Every year, the 'art vs. commerce' debate arises when The Grammys announce their highly anticipated nominations - sometimes, talented artists miss out and mainstream and radio power prevails. What is considered 'Album Of The Year' anyway? Is it the artist who sold the most copies of their album? Or, is it the artist who has gathered the most hype and support within the 12 month time frame. Possibly, it's the artist who created a body of work that stands well above the work of their peers. The concept of what is considered 'the best' is a subjective idea that can only be determined by what one considers more important - art or commerce.

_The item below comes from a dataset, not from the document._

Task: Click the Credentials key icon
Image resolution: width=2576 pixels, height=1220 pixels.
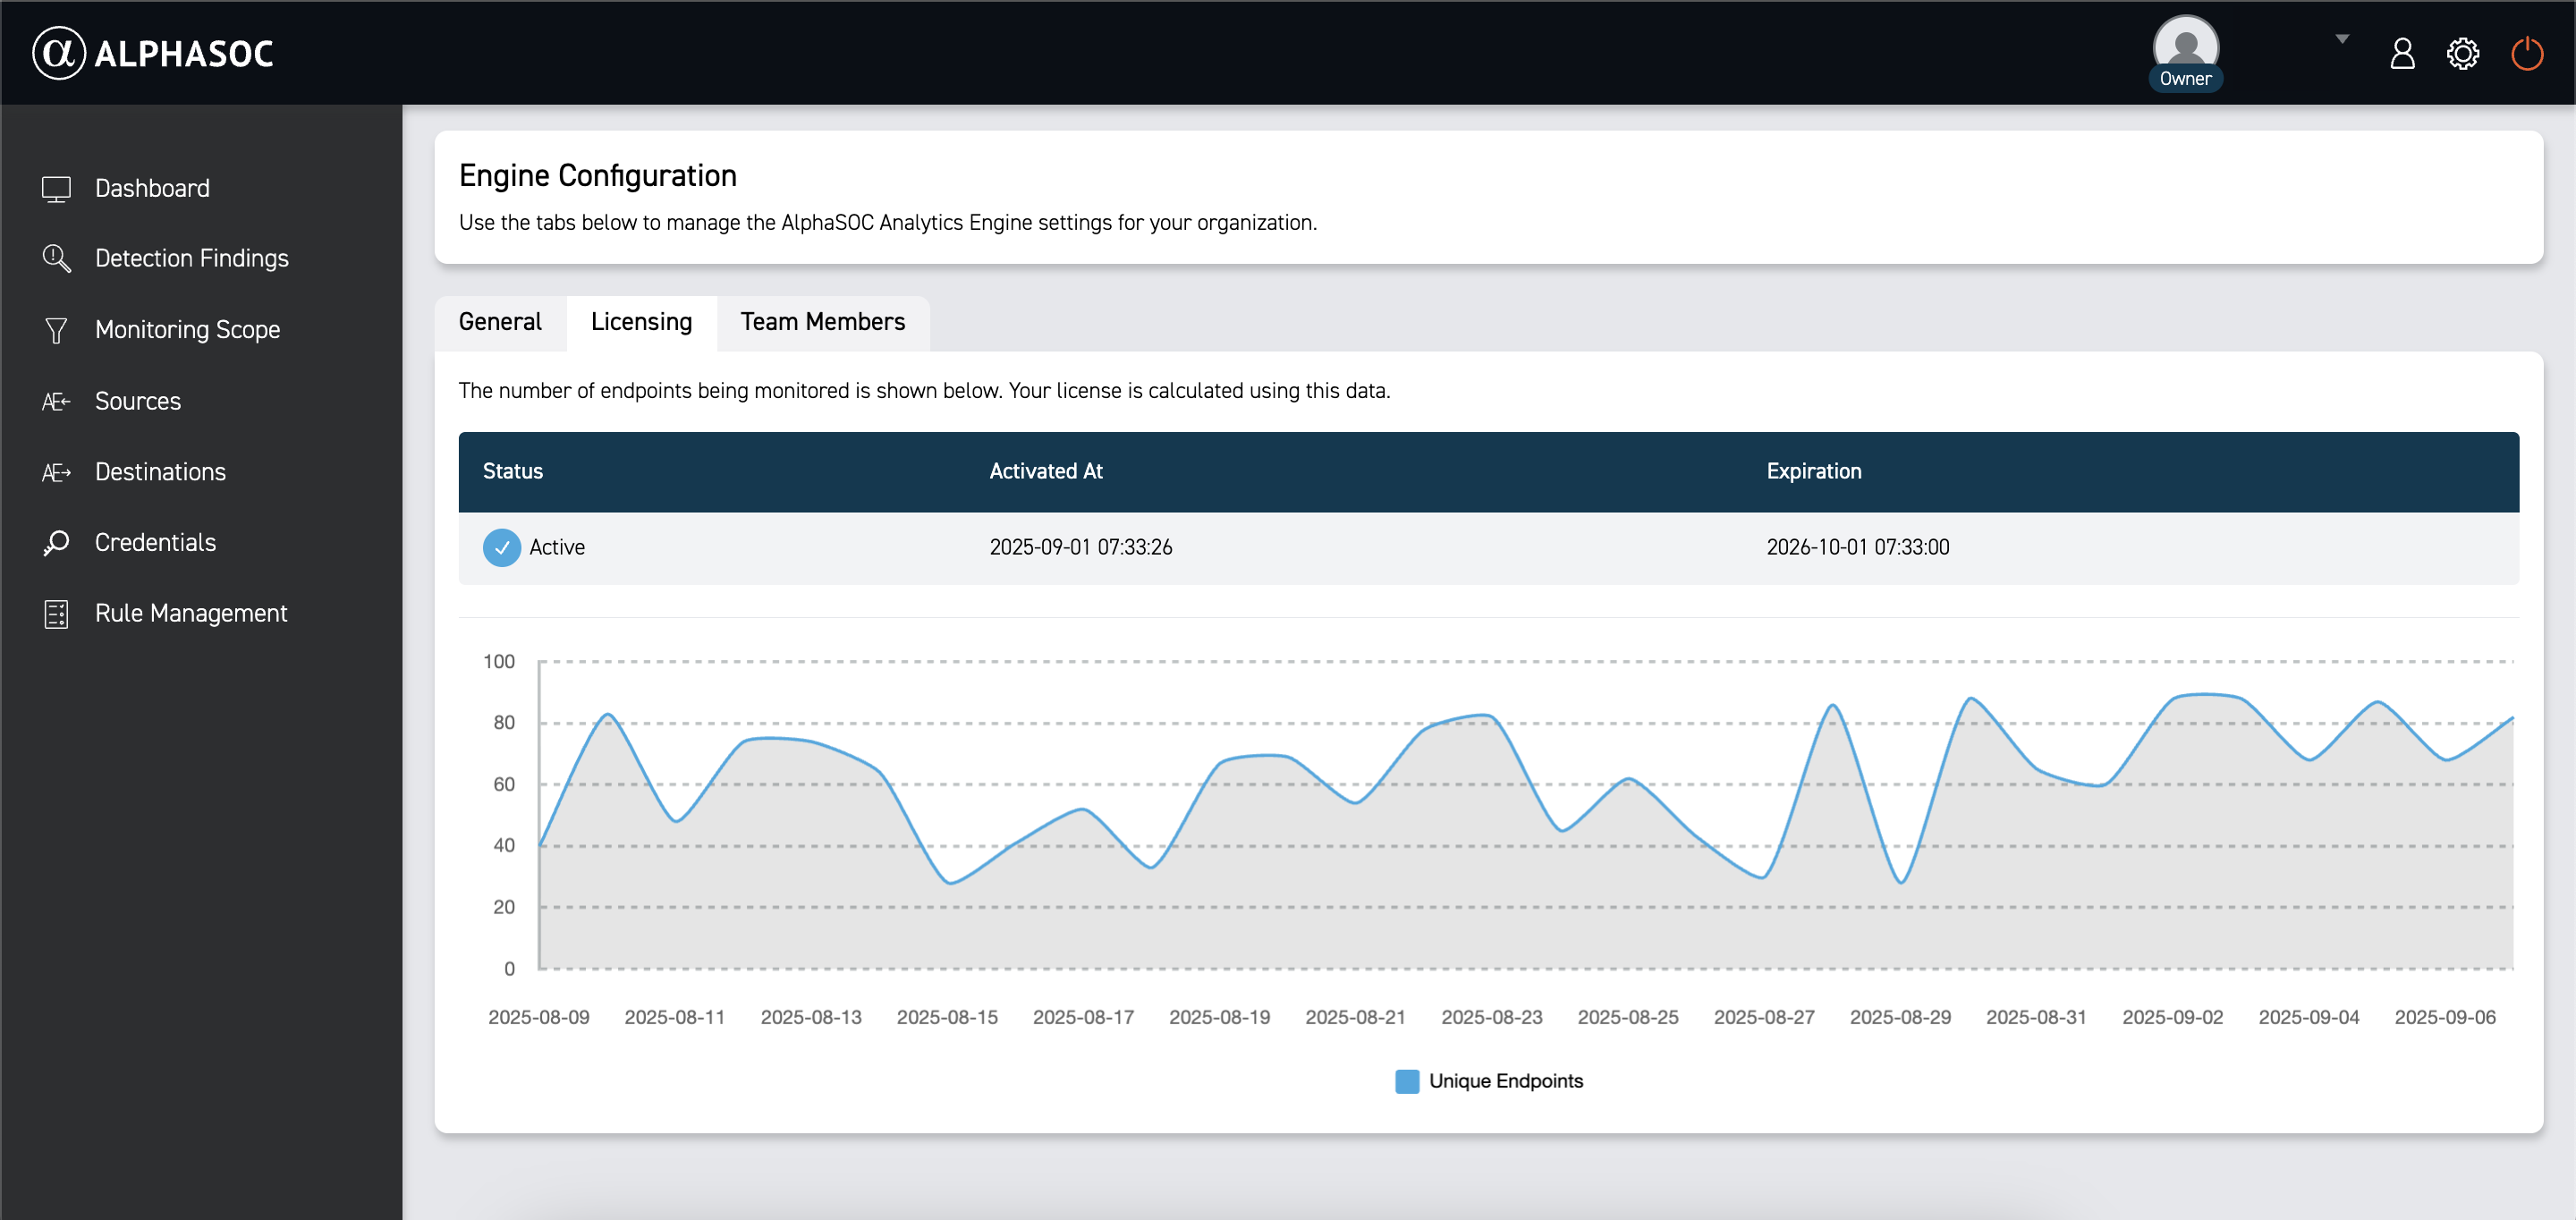Action: pos(56,543)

In years past, we've seen critically acclaimed albums be snubbed and instead mediocre quality albums given a nomination for 'Album Of The Year'. One of the most notable cases was the omission of Kanye West's My Beautiful Dark Twisted Fantasy in 2012. Album's in the category during that year included Rihanna's Loud and Lady Gaga's The Fame Monster. Both of those albums were good, but they were not of the calibre of West's release, nor will those albums stand the test of time in many years to come. Dr. Dre's The Chronic in retrospect has been labelled one of the best rap albums of our time. However, the committee didn't deem the release listenable and Dre consequently wasn't nominated in the category. Instead, Whitney Houston's soundtrack to The Bodyguard took out the award. The strangest thing is that hip-hop didn't even have a category for 'Best Hip-hop/Rap Album' until 1996, meaning that classic albums such as Nas' Illmatic and Run DMC's Raising Hell have never been recognised by the awards. In the rock scene, The Strokes failed to score a nomination for 'Album Of The Year', despite the fact their debut album set the formula for Indie Rock music in New York and was considered the top release of the year by media outlets such as Billboard, NME, Time Magazine, and Entertainment Weekly.

A conspiracy theory amongst many is that some artists receive nominations to ensure that viewers are pleased and ratings for the coverage are high. The reality is, nobody will watch the awards if a bunch of unknowns receive nominations. It's only speculation, but it could explain the fact Katy Perry received a nomination for her album Teenage Dream even though it only scored a Metacritic score of 52%.

Metacritic scores play a big part when trying to assess whether an album is considered 'critically acclaimed', mediocre or just plain terrible. What Metacritic do is give albums an average percentage based on all the reviews and scores by professional music critics in the media. If you do want to award 'Album Of The Year' to an artist based on the quality of their work, this would be the best measure to do this.

These are the Metacritic scores of the albums nominated for this year's 'Album Of The Year':
  • 1989 - Taylor Swift - 76%
  • To Pimp A Butterfly - Kendrick Lamar - 96%
  • Sound and Color - Alabama Shakes - 80%
  • Traveller - Chris Stapleton - 83%
  • Beauty Behind The Madness - The Weeknd - 74%

Below are albums that received the highest scores and were eligible for nomination for 'Album Of The Year':
  • To Pimp A Butterfly - Kendrick Lamar - 96%
  • Black Messiah - D'Angelo - 95%
  • Carrie & Lowell - Sufjan Stevens - 90%
  • No Cities To Love - Sleater-Kinney - 90%
  • RTJ2 - Run The Jewels - 89%

If the award was based on album sales, then Taylor Swift is the clear winner. The powerhouse country turned pop star out sold all her previous albums selling over 8,600,000 copies of her album 1989, with people continuing to purchase it despite the fact it was released over a year ago. Kendrick Lamar has also sold over a million copies worldwide of his release To Pimp A Butterfly.

Below are the top selling albums eligible for nomination for 'Album Of The Year':
  • 1989 - Taylor Swift - 8,600,000
  • Title - Meghan Trainor - 1,462,000
  • If You're Reading This It's Too Late - Drake - 1,300,000
  • Wilder Mind - Mumford and Sons - 1,069,000
  • To Pimp A Butterfly - Kendrick Lamar - 1,029,000

Whether you consider an album worthy for the highly coveted title of 'Album Of The Year' depends on what you consider to be more important - the decision of critics or the popularity of the artist. Whether you agree with the list of nominees of the category or not, lets hope the committee for The Grammys make the correct decision and give the award to the release that not only was the top critically acclaimed release, but was also one of the highest selling eligible albums - To Pimp A Butterfly by Kendrick Lamar.